● To-do list
a: Please decide whether each statement below agrees with the thread on κάθειρξη and φυλάκιση that follows, answering yes or no and quoting the deciding words of the thread. (i) Under the new Penal Code, φυλάκιση runs from 10 days to 5 years. (ii) In English law, forfeiture was abolished in 1967. (iii) Κάθειρξη is common in everyday speech.
b: From the thread on κάθειρξη and φυλάκιση below, extract the passage starting with "I've been following" and going on through "αποκαλείται _ισόβια κάθειρξη_.", copying it word for word.
[start of Source extract]
# Κάθειρξη vs φυλάκιση



## Helleno File

I've been following the press reports of the sentencing in the Golden Dawn trial today. 

I notice the use of κάθειρξη for imprisonment in some of the sentences.  Is this yet another journalistic Greek word to be avoided by learners like me (!) or does it imply longer terms of imprisonment and so have a legitimate use?


----------



## Acestor

According to the Babiniotis dictionary of synonyms, κάθειρξη is used for longer terms of imprisonment:
...επιβάλλεται σε καταδίκες για κακούργημα και μπορεί να κυμαίνεται από πέντε ως είκοσι έτη (οπότε πρόκειται για _πρόσκαιρη κάθειρξη_), ενώ όταν τα ξεπερνά αποκαλείται _ισόβια κάθειρξη_.


----------



## Helleno File

Thanks Acestor - I guessed that from the numbers in the reports!   Would you use it in speech, say, in discussing the trial?

So it looks like κακούργημα is a more serious crime as in Εφετείο Κακουργημάτων for the Appeal Court in Athens. My Collins dictionary gives "felony" for κακούργημα, which we haven't used in BE for probably at least 100 years.  It's still widely used in AE for a serious crime. The British legal system does distinguish between less and more serious crimes, especially in which court a case is heard.  But we do not have group nouns for the crimes themselves in terms of seriousness. 

I think it's sometimes commented that legal terms are untranslateable as they depend entirely on definitions laid down in legislation and refined in what we call case law, which of course is different from country to country.


----------



## Acestor

Κακούργημα is about as common as ‘felony’ is in US English. Κάθειρξη, on the other hand, tends to be used in legal text only, as well as news reports referring to court decisions.

Since you mentioned how ‘felony’ has disappeared from everyday language in the UK (though, I think, it’s still well known from literature), the ODE has an interesting note:

In the US the distinction between felonies and misdemeanours usually depends on the penalties or consequences attaching to the crime. In English law felony originally comprised those offences (murder, wounding, arson, rape, and robbery) for which the penalty included forfeiture of land and goods. Forfeiture was abolished in 1870, and in 1967 felonies and misdemeanours were replaced by indictable and non-indictable offences
Felony | Definition of Felony by Oxford Dictionary on Lexico.com also meaning of Felony


----------



## Helleno File

Thanks Acestor.  I comment on a Greek language forum and end up learning about the British legal system! 

I had no idea that felony was still in legal use as recently as 1967.


----------



## ioanell

Helleno File said:


> does it imply longer terms of imprisonment and so have a legitimate use?



Surely yes, Helleno File

According to the new Penal Code (in force as of 11th June 2019) *κάθειρξη* is imprisonment ranging from 5 (at least) to 15 (maximum) years (and as long as the law explicitly defines it, to life), whereas *φυλάκιση* is imprisonment ranging from 10 days (at least) to 5 (maximum) years.
[end of Source extract]
[start of Stored records]
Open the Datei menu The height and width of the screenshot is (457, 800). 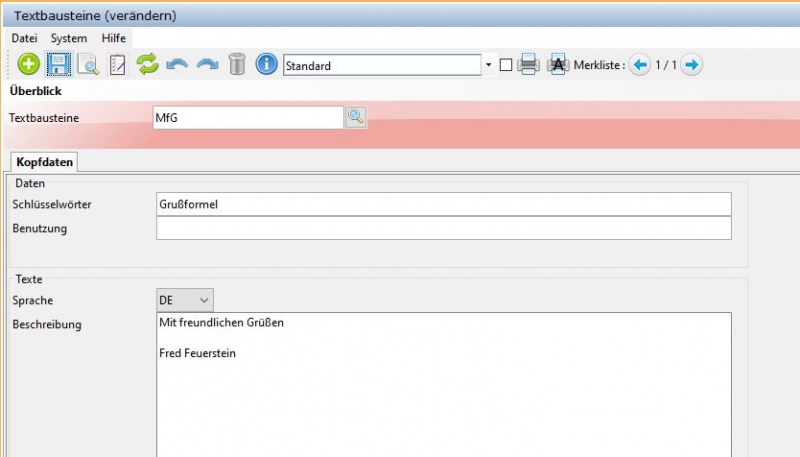pos(23,37)
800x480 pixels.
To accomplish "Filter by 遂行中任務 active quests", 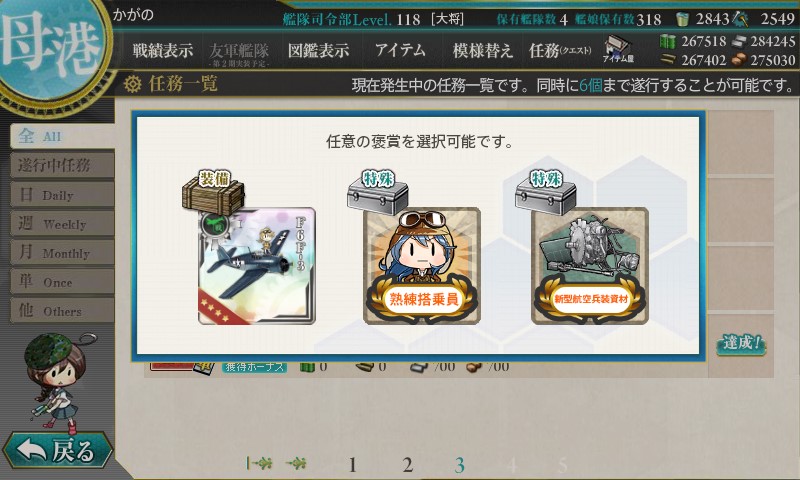I will point(62,165).
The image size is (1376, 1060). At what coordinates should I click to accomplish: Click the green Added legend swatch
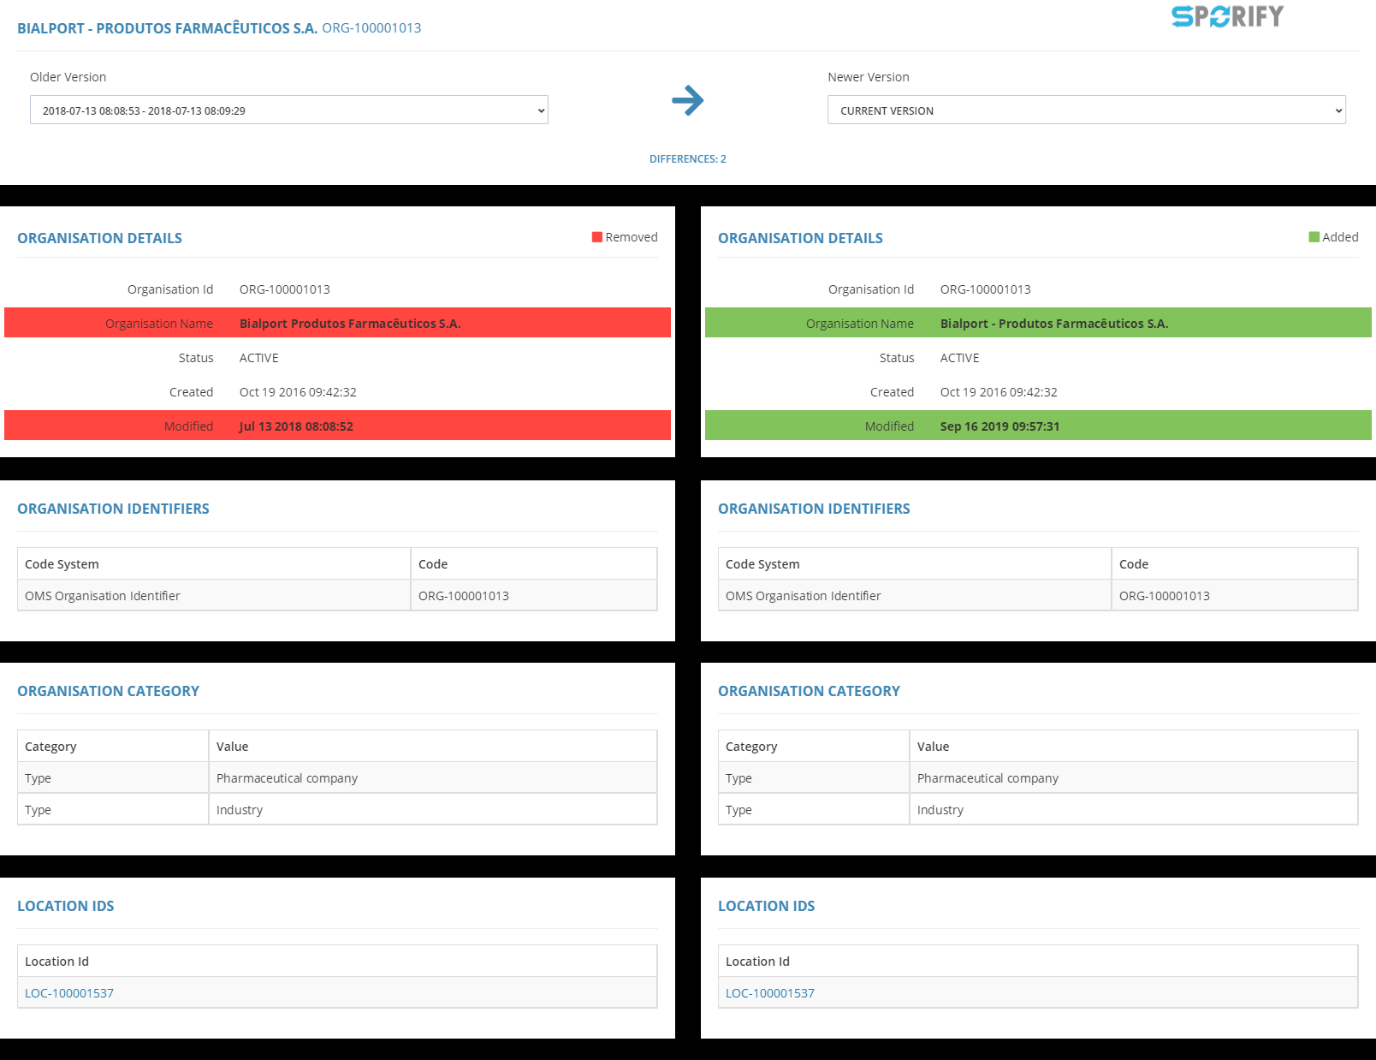(x=1314, y=237)
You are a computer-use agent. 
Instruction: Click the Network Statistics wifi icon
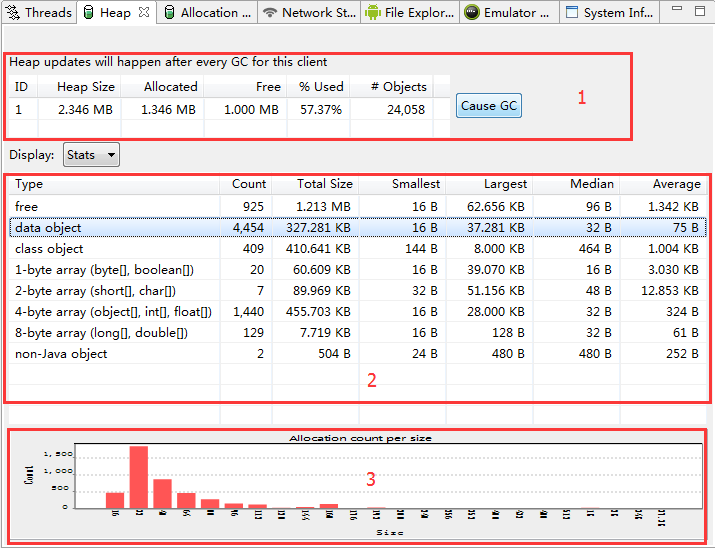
[end of Stored records]
● Answers per task
a:
(i) Yes: "imprisonment ranging from 10 days (at least) to 5 (maximum) years"
(ii) No: "Forfeiture was abolished in 1870"
(iii) No: "tends to be used in legal text only, as well as news reports referring to court decisions"

b:
I've been following the press reports of the sentencing in the Golden Dawn trial today. 

I notice the use of κάθειρξη for imprisonment in some of the sentences.  Is this yet another journalistic Greek word to be avoided by learners like me (!) or does it imply longer terms of imprisonment and so have a legitimate use?


----------



## Acestor

According to the Babiniotis dictionary of synonyms, κάθειρξη is used for longer terms of imprisonment:
...επιβάλλεται σε καταδίκες για κακούργημα και μπορεί να κυμαίνεται από πέντε ως είκοσι έτη (οπότε πρόκειται για _πρόσκαιρη κάθειρξη_), ενώ όταν τα ξεπερνά αποκαλείται _ισόβια κάθειρξη_.